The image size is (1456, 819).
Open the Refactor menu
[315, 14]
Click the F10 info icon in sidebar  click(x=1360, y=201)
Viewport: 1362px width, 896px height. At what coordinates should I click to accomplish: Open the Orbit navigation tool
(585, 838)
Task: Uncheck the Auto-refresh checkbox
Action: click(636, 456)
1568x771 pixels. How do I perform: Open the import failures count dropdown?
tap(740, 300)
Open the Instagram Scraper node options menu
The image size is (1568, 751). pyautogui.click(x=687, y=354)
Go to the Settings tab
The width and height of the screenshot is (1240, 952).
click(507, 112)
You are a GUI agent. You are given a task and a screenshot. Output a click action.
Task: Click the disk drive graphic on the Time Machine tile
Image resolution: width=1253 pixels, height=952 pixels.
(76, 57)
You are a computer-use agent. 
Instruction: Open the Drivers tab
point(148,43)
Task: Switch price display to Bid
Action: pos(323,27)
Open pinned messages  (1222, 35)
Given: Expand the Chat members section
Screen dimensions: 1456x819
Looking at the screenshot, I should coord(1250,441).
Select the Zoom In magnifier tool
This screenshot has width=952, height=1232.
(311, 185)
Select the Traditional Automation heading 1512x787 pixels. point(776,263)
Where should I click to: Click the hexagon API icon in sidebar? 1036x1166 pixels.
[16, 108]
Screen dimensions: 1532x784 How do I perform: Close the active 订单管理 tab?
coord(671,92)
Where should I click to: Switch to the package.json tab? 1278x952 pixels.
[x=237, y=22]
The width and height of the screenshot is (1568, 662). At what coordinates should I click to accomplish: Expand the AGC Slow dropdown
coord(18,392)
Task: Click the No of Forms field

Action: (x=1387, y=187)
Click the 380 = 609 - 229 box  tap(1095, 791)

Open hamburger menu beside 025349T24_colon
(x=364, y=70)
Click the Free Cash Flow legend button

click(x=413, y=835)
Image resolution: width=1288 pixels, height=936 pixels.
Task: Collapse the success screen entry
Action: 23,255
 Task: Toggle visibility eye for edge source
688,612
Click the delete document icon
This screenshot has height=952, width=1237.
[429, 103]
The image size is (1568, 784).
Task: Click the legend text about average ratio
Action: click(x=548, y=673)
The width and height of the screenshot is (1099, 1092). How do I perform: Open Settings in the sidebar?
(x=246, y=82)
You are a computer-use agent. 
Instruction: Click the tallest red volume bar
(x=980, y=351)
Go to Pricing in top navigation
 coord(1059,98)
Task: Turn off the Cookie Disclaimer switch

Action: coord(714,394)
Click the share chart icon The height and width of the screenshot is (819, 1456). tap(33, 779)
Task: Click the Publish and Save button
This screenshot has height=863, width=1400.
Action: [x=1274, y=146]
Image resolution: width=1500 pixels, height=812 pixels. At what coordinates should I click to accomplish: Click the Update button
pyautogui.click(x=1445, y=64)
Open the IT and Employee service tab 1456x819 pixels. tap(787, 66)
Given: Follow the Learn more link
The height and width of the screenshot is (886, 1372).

* * * *

Each line of the listing is to be printed again, unchanged.

● **Your solution**:
The image size is (1456, 819).
Open the Refactor menu
[315, 14]
Click the F10 info icon in sidebar  click(x=1360, y=201)
Viewport: 1362px width, 896px height. At what coordinates should I click to accomplish: Open the Orbit navigation tool
(585, 838)
Task: Uncheck the Auto-refresh checkbox
Action: click(636, 456)
1568x771 pixels. How do I perform: Open the import failures count dropdown?
tap(740, 300)
Open the Instagram Scraper node options menu
The image size is (1568, 751). pyautogui.click(x=687, y=354)
Go to the Settings tab
The width and height of the screenshot is (1240, 952).
click(507, 112)
You are a GUI agent. You are given a task and a screenshot. Output a click action.
Task: Click the disk drive graphic on the Time Machine tile
Image resolution: width=1253 pixels, height=952 pixels.
(76, 57)
You are a computer-use agent. 
Instruction: Open the Drivers tab
point(148,43)
Task: Switch price display to Bid
Action: pos(323,27)
Open pinned messages  (1222, 35)
Given: Expand the Chat members section
Screen dimensions: 1456x819
Looking at the screenshot, I should coord(1250,441).
Select the Zoom In magnifier tool
This screenshot has width=952, height=1232.
(311, 185)
Select the Traditional Automation heading 1512x787 pixels. point(776,263)
Where should I click to: Click the hexagon API icon in sidebar? 1036x1166 pixels.
[16, 108]
Screen dimensions: 1532x784 How do I perform: Close the active 订单管理 tab?
coord(671,92)
Where should I click to: Switch to the package.json tab? 1278x952 pixels.
[x=237, y=22]
The width and height of the screenshot is (1568, 662). At what coordinates should I click to accomplish: Expand the AGC Slow dropdown
coord(18,392)
Task: Click the No of Forms field

Action: (x=1387, y=187)
Click the 380 = 609 - 229 box  tap(1095, 791)

Open hamburger menu beside 025349T24_colon
(x=364, y=70)
Click the Free Cash Flow legend button

click(x=413, y=835)
Image resolution: width=1288 pixels, height=936 pixels.
Task: Collapse the success screen entry
Action: 23,255
 Task: Toggle visibility eye for edge source
688,612
Click the delete document icon
This screenshot has height=952, width=1237.
[429, 103]
The image size is (1568, 784).
Task: Click the legend text about average ratio
Action: click(x=548, y=673)
The width and height of the screenshot is (1099, 1092). How do I perform: Open Settings in the sidebar?
(x=246, y=82)
You are a computer-use agent. 
Instruction: Click the tallest red volume bar
(x=980, y=351)
Go to Pricing in top navigation
 coord(1059,98)
Task: Turn off the Cookie Disclaimer switch

Action: coord(714,394)
Click the share chart icon The height and width of the screenshot is (819, 1456). tap(33, 779)
Task: Click the Publish and Save button
This screenshot has height=863, width=1400.
Action: [x=1274, y=146]
Image resolution: width=1500 pixels, height=812 pixels. At what coordinates should I click to accomplish: Click the Update button
pyautogui.click(x=1445, y=64)
Open the IT and Employee service tab 1456x819 pixels. tap(787, 66)
Given: Follow the Learn more link
The height and width of the screenshot is (886, 1372).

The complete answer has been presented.